My heart clenched. Although older I still manage to catch a glimpse of the boy that I had fallen in love with. That boy has grown into a beautiful man. A man who should feel like a stranger for I left a young man behind but nothing about him feels strange at all. In fact for some reason seeing him now as a man I feel more attracted to him. The way he looked at me before is nothing to the way he looks at me now. I feel exposed and vulnerable when his beautiful eyes are on me.

Tony finally turned around and caught me staring at him. I don't know what it was but I felt bold in the moment and I didn't look away. I held on to his stare. His eyes changed to a darker colour which indicated that he was affected the same as me. He started to make his way towards me not once breaking eye contact. I held my ground until he was just a few inches away from me.

His gaze travelled over my face and stopped at my scar ,then without warning he reached out and grazed it with his thumb. I stood still and my lips parted with surprise. He looked up at me and continued rubbing his thumb over and over the scar ever so gently. This small act confirmed what I needed and my heart soared. I felt my eyes tearing up and before I knew it he pulled me into his arms.

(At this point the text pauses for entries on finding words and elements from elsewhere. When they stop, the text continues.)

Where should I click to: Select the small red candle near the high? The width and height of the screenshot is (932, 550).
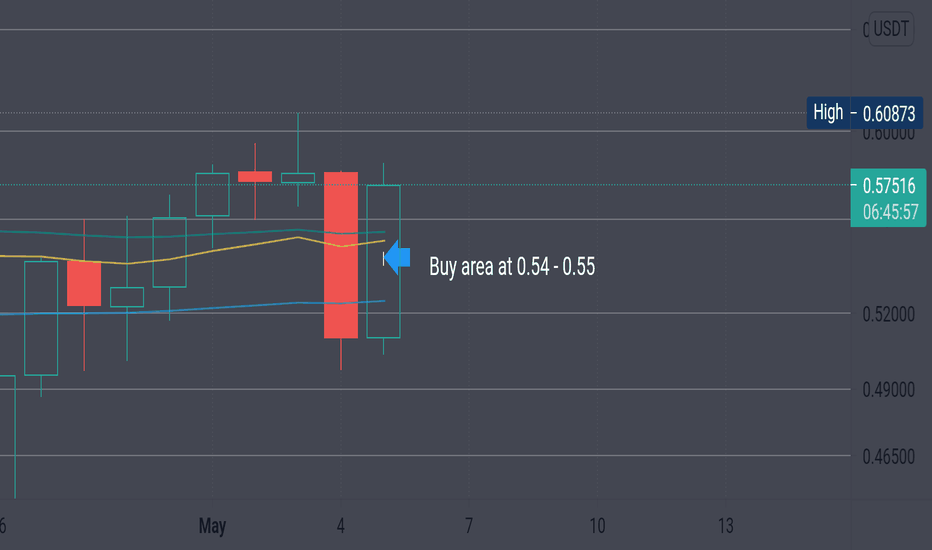tap(255, 177)
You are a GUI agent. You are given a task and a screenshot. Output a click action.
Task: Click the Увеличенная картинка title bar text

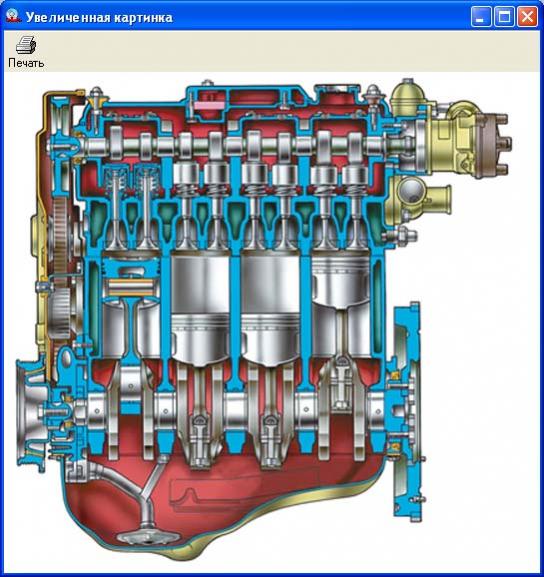(99, 17)
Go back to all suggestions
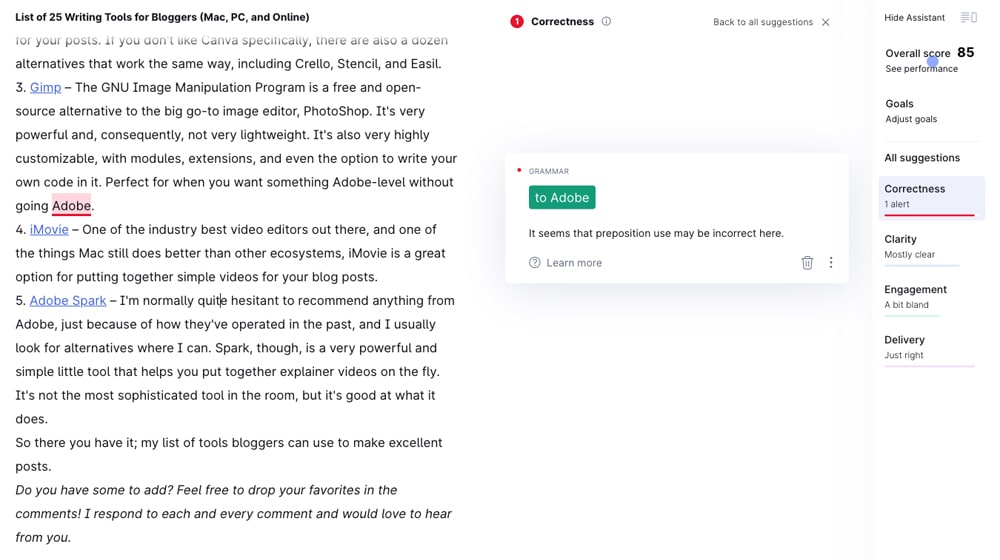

Not a single word was spoken. He held me close. His grip possessive and tight. I didn't care for I mimicked him. I buried my face in his neck and clinged on to him as if he was my lifeline. I guess he was. I Wanted to disappear into him. I wanted him to swallow me whole and to become one. God, I've missed this man. This man who I don't deserve. This beautiful, forgiving man who has missed out on so much. I couldn't do it no more so I broke down. I cried for the past, , I cried for Tony and for our children missing out having their father in their life , I cried for the time wasted. The tears wouldn't stop and through it all My beautiful ,man just held me. Whispering sweet words of comfort. kissing my tears away, again and again.

Finally when I was exhausted he picked me up and carried me to the sofa. He sat down with me in his arms and I curled up against him. I could hear his rapid heartbeat. It was a soothing sound. I looked up at him and he turned his face towards me.

''I don't' know what to say Tony. Sorry seems so inadequate. Please forgive ....''. I didn't get to finish for he gripped my chin and his lips came crashing down on mines. Momentarily stunned I finally kissed him back. The kiss had all the emotions that we felt. Forgiveness, love,acceptance,need, to name a few. He deepened it further and we both knew that there was going to be only one outcome. We couldn't deny each other no more. To much precious time has been wasted and we were not willing to waste anymore.

Breaking away from him I stood up and looked down at him. We were both out of breath. His face was flushed and his eyes were dark with desire. I put out my hand to him and he took it without a word. Pulling him up I started to make my way upstairs with him close behind me. I led him to my bedroom. I had barely turned around when Tony pulled me against him. I gasped and looked into his smouldering eyes.

Right in that moment I felt everything fall away. They was no denying what Tony was communicating to me just by looking at me. I saw forgiveness, understanding,longing and love.

I knew that I would forever remember this moment. He was baring his soul to me and in kind I returned the favour.

The night was filled with whispered promises. Kisses wiped away tears. Our bodies spoke a language of their own. It communicated what words couldn't. It was all we needed and when exhaustion took over we held each other and fell asleep to the sounds of our beating hearts.